*** SOURCE MATERIAL
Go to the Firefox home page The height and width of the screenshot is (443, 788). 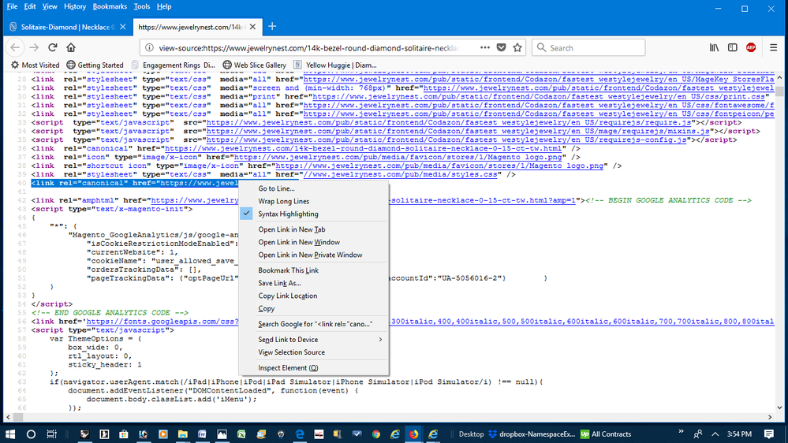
******
*** SOURCE MATERIAL
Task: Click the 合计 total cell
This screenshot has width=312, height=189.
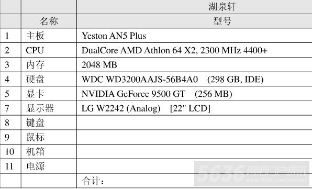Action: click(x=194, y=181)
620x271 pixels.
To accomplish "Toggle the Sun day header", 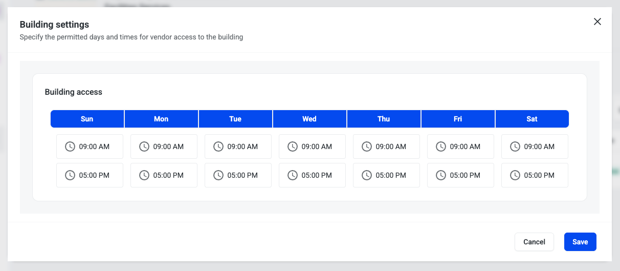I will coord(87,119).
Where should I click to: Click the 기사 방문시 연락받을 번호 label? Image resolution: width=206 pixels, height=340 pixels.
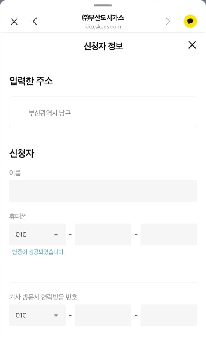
******
*** SOURCE MATERIAL
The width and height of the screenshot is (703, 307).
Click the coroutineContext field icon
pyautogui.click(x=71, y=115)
******
_DESCRIPTION OF THE TASK:_ From the records above, copy every line that includes the word "pixels".

_ANSWER TO THE EXERCISE:_
620x271 pixels.
Where should I click to: Click the 기사 방문시 연락받을 번호 label? Image resolution: width=206 pixels, height=340 pixels.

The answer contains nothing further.